Qualche giorno dopo, verso l’orario di chiusura del bar, Renard vide le porte a vetri del bar aprirsi. Entrò Domenico, che chiese gli stessi dolci all’ananas della volta precedente. Nel bar non era rimasto nessuno e, quando il ragazzo si preparava a pagare la sua consumazione, raccolto tutto il coraggio che aveva, gli disse: «Ti abbiamo accolto in una città convinta che la perfezione stia soltanto nel rispetto dell’ambiente, e non nell’umanità e solidarietà degli abitanti. Ti chiedo scusa per come sono stato nei tuoi confronti, ti ho trattato come si può trattare un oggetto, e mi sento mortificato per questo. Permettimi di ricominciare. Mi chiamo Renard».
Domenico sorrise: «Io sono Domenico».
«Ti va di fare un giro per la città? Ho visto che stavi guardando il poster del ponte delle dieci rose, ti ci posso portare se vuoi.»
«Ma ho visto che è in una zona vivace, non sarà un problema se vengo riconosciuto?»

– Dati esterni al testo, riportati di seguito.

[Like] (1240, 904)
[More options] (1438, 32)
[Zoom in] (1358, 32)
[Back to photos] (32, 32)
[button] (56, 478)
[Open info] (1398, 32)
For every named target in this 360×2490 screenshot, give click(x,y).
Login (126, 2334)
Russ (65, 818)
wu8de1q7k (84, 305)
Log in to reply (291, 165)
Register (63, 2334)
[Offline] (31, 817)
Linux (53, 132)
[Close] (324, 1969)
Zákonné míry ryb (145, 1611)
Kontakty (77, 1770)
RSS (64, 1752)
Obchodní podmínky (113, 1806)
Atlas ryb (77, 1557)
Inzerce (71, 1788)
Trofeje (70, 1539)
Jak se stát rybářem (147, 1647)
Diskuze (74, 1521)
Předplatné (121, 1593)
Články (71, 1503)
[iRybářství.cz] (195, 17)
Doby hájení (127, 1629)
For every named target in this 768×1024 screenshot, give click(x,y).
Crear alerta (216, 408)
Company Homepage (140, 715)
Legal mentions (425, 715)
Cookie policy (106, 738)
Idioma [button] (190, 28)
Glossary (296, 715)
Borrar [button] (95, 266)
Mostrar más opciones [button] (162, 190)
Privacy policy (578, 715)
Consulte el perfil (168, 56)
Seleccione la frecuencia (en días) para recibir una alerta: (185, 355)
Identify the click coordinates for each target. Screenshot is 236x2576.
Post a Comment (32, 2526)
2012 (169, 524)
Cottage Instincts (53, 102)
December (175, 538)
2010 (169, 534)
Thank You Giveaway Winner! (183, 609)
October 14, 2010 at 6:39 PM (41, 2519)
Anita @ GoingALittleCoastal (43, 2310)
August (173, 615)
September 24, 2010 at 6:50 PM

Renard ci pensò su, poi dalla tasca prese un cappello e lo porse a Domenico: «Mettitelo, con il nome di un festival locale nessuno penserà che non vieni da qui» lui ci pensò un attimo e poi lo indossò: «Andiamo al ponte delle dieci rose allora».
Per la strada Domenico sembrava riflettere su qualcosa; Renard guardò di sfuggita i suoi occhi che più che marroni tendevano al giallo e gli chiese: «Se c’è qualcosa che non sai, chiedi pure, non farti problemi» l’altro stette in silenzio, meditando ancora sulle parole, poi: «Mi chiedevo da un po’, Possiris è una città perfetta, forse anche troppo, sapete ancora scherzare?»